--- THE RECORDS Enclosed Below ---
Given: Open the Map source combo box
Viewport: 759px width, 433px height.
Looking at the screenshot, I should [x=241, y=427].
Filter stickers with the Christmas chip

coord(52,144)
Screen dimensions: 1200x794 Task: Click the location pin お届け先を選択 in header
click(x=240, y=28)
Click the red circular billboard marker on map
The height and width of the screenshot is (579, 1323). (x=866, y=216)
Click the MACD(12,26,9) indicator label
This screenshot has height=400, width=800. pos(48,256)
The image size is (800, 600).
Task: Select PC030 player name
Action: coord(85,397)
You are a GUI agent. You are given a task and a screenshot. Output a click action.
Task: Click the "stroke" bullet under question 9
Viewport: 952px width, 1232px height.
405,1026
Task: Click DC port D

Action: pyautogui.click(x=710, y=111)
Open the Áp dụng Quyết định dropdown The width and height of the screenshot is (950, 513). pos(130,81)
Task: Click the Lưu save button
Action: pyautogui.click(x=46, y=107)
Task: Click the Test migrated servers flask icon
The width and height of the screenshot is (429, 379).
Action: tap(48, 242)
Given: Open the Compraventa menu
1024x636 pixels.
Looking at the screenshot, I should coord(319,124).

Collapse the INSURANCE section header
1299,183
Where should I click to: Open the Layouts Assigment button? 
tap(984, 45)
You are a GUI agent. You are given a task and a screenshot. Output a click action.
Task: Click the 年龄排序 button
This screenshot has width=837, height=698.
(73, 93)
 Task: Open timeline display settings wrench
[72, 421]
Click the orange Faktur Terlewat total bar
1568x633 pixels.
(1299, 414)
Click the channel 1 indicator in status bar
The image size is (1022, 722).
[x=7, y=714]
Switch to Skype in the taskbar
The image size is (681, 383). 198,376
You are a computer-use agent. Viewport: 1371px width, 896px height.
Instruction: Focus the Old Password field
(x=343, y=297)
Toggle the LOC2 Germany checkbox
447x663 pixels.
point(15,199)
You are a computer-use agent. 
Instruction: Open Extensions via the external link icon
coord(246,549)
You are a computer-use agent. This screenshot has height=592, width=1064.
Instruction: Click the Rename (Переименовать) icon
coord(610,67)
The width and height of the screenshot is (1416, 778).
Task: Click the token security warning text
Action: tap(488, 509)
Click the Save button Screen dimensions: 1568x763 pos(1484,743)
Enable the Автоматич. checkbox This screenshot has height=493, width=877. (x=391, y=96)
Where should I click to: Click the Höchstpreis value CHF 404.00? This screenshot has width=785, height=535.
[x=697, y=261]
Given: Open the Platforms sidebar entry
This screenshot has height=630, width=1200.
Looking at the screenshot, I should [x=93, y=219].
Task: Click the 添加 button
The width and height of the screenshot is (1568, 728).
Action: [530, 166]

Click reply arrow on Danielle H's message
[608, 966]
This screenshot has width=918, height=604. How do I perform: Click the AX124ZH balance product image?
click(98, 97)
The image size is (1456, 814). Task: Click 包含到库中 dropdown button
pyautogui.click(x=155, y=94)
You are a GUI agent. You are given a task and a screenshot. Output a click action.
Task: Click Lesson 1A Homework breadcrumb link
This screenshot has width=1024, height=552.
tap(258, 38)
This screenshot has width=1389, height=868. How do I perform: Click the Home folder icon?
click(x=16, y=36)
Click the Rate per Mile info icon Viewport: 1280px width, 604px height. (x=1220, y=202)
--- End of Enclosed THE RECORDS ---
### [EXERCISE]
All the entries are to be reproduced verbatim.

### [EXERCISE RESULT]
Given: Open the Map source combo box
Viewport: 759px width, 433px height.
Looking at the screenshot, I should [x=241, y=427].
Filter stickers with the Christmas chip

coord(52,144)
Screen dimensions: 1200x794 Task: Click the location pin お届け先を選択 in header
click(x=240, y=28)
Click the red circular billboard marker on map
The height and width of the screenshot is (579, 1323). (x=866, y=216)
Click the MACD(12,26,9) indicator label
This screenshot has height=400, width=800. pos(48,256)
The image size is (800, 600).
Task: Select PC030 player name
Action: coord(85,397)
You are a GUI agent. You are given a task and a screenshot. Output a click action.
Task: Click the "stroke" bullet under question 9
Viewport: 952px width, 1232px height.
405,1026
Task: Click DC port D

Action: pyautogui.click(x=710, y=111)
Open the Áp dụng Quyết định dropdown The width and height of the screenshot is (950, 513). pos(130,81)
Task: Click the Lưu save button
Action: pyautogui.click(x=46, y=107)
Task: Click the Test migrated servers flask icon
The width and height of the screenshot is (429, 379).
Action: tap(48, 242)
Given: Open the Compraventa menu
1024x636 pixels.
Looking at the screenshot, I should coord(319,124).

Collapse the INSURANCE section header
1299,183
Where should I click to: Open the Layouts Assigment button? 
tap(984, 45)
You are a GUI agent. You are given a task and a screenshot. Output a click action.
Task: Click the 年龄排序 button
This screenshot has width=837, height=698.
(73, 93)
 Task: Open timeline display settings wrench
[72, 421]
Click the orange Faktur Terlewat total bar
1568x633 pixels.
(1299, 414)
Click the channel 1 indicator in status bar
The image size is (1022, 722).
[x=7, y=714]
Switch to Skype in the taskbar
The image size is (681, 383). 198,376
You are a computer-use agent. Viewport: 1371px width, 896px height.
Instruction: Focus the Old Password field
(x=343, y=297)
Toggle the LOC2 Germany checkbox
447x663 pixels.
point(15,199)
You are a computer-use agent. 
Instruction: Open Extensions via the external link icon
coord(246,549)
You are a computer-use agent. This screenshot has height=592, width=1064.
Instruction: Click the Rename (Переименовать) icon
coord(610,67)
The width and height of the screenshot is (1416, 778).
Task: Click the token security warning text
Action: tap(488, 509)
Click the Save button Screen dimensions: 1568x763 pos(1484,743)
Enable the Автоматич. checkbox This screenshot has height=493, width=877. (x=391, y=96)
Where should I click to: Click the Höchstpreis value CHF 404.00? This screenshot has width=785, height=535.
[x=697, y=261]
Given: Open the Platforms sidebar entry
This screenshot has height=630, width=1200.
Looking at the screenshot, I should [x=93, y=219].
Task: Click the 添加 button
The width and height of the screenshot is (1568, 728).
Action: [530, 166]

Click reply arrow on Danielle H's message
[608, 966]
This screenshot has width=918, height=604. How do I perform: Click the AX124ZH balance product image?
click(98, 97)
The image size is (1456, 814). Task: Click 包含到库中 dropdown button
pyautogui.click(x=155, y=94)
You are a GUI agent. You are given a task and a screenshot. Output a click action.
Task: Click Lesson 1A Homework breadcrumb link
This screenshot has width=1024, height=552.
tap(258, 38)
This screenshot has width=1389, height=868. How do I perform: Click the Home folder icon?
click(x=16, y=36)
Click the Rate per Mile info icon Viewport: 1280px width, 604px height. (x=1220, y=202)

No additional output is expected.